This function draws the Collatz conjecture on a canvas. The
conjecture of the Collatz sequence is that no matter what positive integer
is chosen as the starting point of the sequence, the sequence will
eventually reach the number 1. This conjecture has been verified for all
starting integers up to very large numbers, but it has not been proven
mathematically. Despite its simple rule, the sequence can produce long and
complicated chains of numbers before eventually reaching 1. See the
`Details`

section for more specific information about the algorithm
used in this function.

```
canvas_collatz(
colors,
background = "#fafafa",
n = 200,
angle.even = 0.0075,
angle.odd = 0.0145,
side = FALSE
)
```

- colors
a string or character vector specifying the color(s) used for the artwork.

- background
a character specifying the color used for the background.

- n
a positive integer specifying the number of random starting integers to use for the lines. Can also be a vector of numbers to use as starting numbers.

- angle.even
a value specifying the angle (in radials) to use in bending the sequence at each odd number.

- angle.odd
a value specifying the angle (in radials) to use in bending the sequence at each even number.

- side
logical.
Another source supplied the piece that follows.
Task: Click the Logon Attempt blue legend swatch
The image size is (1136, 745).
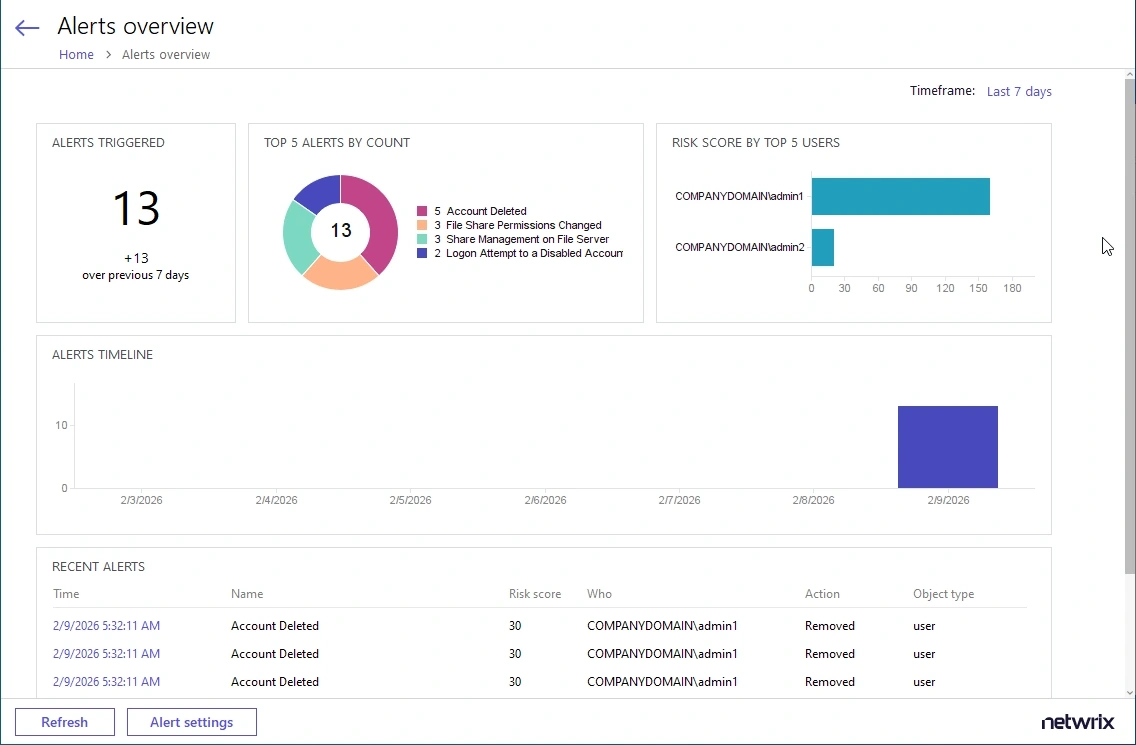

Whether to put the artwork on its side.

A `ggplot`

object containing the artwork.

The Collatz sequence, also known as the `3n+1`

problem, is a
sequence of numbers generated by the following rule:

Start with any positive integer

`n`

.If

`n`

is even, divide it by 2.If

`n`

is odd, multiply it by 3 and add 1.Repeat this process with the new value of

`n`

, generating a new number in the sequence.

`colorPalette`

```
# \donttest{
set.seed(1)
# Simple example
canvas_collatz(colors = colorPalette("tuscany3"))
# }
```